Sea of Thieves is an upcoming pirate multiplayer adventure game from the legendary Rare, whose history spans decades of industry-defining titles, such as GoldenEye, Donkey Kong, Banjo Kazooie, and many, many more.
In recent years, Rare's efforts were geared towards supporting Microsoft's (now sadly dead) Kinect peripheral – a fact many long-time fans of the studio felt wasted Rare's unique talents. Thankfully, the studio seems poised to explode back onto the scene with Sea of Thieves, which is already making huge waves. Tens of thousands of players have poured into the game's alpha and beta tests, sending the game to the top spot on Twitch, Mixer, and other streaming sites which could be an indicator of pending success.
Still, much of the game remains shrouded in mystery and intrigue, which is why I'm grateful that Microsoft recently invited me over to Rare to catch up with Design Director Mike Chapman to discuss the studio's plans for the game, and the thinking behind many of its features and systems.
Jez Corden, senior editor at Windows Central: As design director, what sort of duties are you responsible for on Sea of Thieves, and how does that role shape Sea of Thieves?
Mike Chapman, design director on Sea of Thieves: That role often changes depending on where we are in the project. We've got players creating stories, and that's what Sea of Thieves really started as, even before Sea of Thieves was a pirate game. We started with that core vision of giving players this immersive world and set tools, where they truly felt like they were working together. And through multiple groups of players interacting in this shared world, you get this explosion of possibilities, using these tools in different ways, all of these different combinations.
Design director's roles start there at the very beginning. Defining a set principle around the design, how we handle humor, how we handle the freedom we give players mechanically, how players meet together in the world. It's almost like setting guidelines that kind of builds up a language for how we're going to build the game.
So it started right there with the initial pitch, but then when it became a pirate game, it's the way those mechanics are surfaced to players. So for example, we wanted progression systems where all players could share progress. That became a principle that we set in place. Next, we want people to bond together and feel like they're part of a crew. So, let's find a way to make that work in our pirate world – and that's when you have a mechanic where everyone puts their voyage quest scrolls on the table, voting with the daggers, and you feel like you're in a pirate movie. Or, another principle would be – all progress earned on a quest (or a voyage as we call them) – should be shared amongst the crew. So there's no disharmony, that's one of our principles. That led to one of our decisions to make chest carryable, so when you carry a chest, that's not a selfish thing – I'll want to protect you because we all share in the gold in the end.

* [Task]
Reproduce the passage of the Sea of Thieves interview from "Sea of Thieves is" up to and including "many, many more.". The records that come next are separate material and have no connection to the Sea of Thieves interview.

* [Extracted records]
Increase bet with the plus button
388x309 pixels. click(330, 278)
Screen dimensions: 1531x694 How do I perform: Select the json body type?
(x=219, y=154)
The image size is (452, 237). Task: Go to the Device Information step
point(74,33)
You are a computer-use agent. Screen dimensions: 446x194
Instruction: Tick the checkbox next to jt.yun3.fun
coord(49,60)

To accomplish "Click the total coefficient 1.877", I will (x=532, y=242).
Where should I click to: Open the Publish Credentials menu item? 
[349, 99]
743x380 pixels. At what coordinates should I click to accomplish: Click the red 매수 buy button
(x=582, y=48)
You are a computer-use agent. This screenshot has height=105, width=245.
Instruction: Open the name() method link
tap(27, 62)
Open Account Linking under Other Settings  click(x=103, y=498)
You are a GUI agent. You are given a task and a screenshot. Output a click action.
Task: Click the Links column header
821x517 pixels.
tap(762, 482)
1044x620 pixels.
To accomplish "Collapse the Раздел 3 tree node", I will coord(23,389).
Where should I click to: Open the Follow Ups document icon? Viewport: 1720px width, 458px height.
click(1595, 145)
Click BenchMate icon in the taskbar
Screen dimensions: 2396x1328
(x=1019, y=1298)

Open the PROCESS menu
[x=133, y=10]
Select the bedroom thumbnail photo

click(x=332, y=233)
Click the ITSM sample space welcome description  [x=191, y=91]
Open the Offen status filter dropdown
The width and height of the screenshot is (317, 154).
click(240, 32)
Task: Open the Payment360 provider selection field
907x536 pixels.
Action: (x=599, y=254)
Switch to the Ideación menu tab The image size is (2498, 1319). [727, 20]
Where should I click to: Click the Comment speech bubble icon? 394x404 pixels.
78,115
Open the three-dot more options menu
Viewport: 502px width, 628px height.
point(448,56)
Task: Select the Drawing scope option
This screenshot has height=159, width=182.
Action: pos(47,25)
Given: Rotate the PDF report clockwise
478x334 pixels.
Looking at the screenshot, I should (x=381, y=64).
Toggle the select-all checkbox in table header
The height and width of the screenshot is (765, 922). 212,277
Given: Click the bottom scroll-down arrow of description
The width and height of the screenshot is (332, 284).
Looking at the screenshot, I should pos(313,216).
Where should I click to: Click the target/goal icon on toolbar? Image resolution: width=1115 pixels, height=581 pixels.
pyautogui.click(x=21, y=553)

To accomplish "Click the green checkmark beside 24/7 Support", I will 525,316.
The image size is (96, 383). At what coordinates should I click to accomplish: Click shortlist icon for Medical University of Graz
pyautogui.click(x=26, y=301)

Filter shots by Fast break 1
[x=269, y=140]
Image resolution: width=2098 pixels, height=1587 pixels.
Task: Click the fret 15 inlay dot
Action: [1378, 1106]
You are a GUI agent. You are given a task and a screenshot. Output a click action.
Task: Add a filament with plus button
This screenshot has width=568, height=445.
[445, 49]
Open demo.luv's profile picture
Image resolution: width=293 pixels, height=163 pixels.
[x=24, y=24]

* [Exercise result]
Sea of Thieves is an upcoming pirate multiplayer adventure game from the legendary Rare, whose history spans decades of industry-defining titles, such as GoldenEye, Donkey Kong, Banjo Kazooie, and many, many more.